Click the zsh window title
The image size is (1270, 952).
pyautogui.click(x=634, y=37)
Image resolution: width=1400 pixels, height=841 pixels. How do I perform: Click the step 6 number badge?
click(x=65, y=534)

= = = = =

*INSTRUCTION*
Turn the rows above into a numbered list, leaving out blank lines.

*SOLUTION TO THE EXERCISE*
1. Click the zsh window title
2. The image size is (1270, 952).
3. pyautogui.click(x=634, y=37)
4. Image resolution: width=1400 pixels, height=841 pixels. How do I perform: Click the step 6 number badge?
5. click(x=65, y=534)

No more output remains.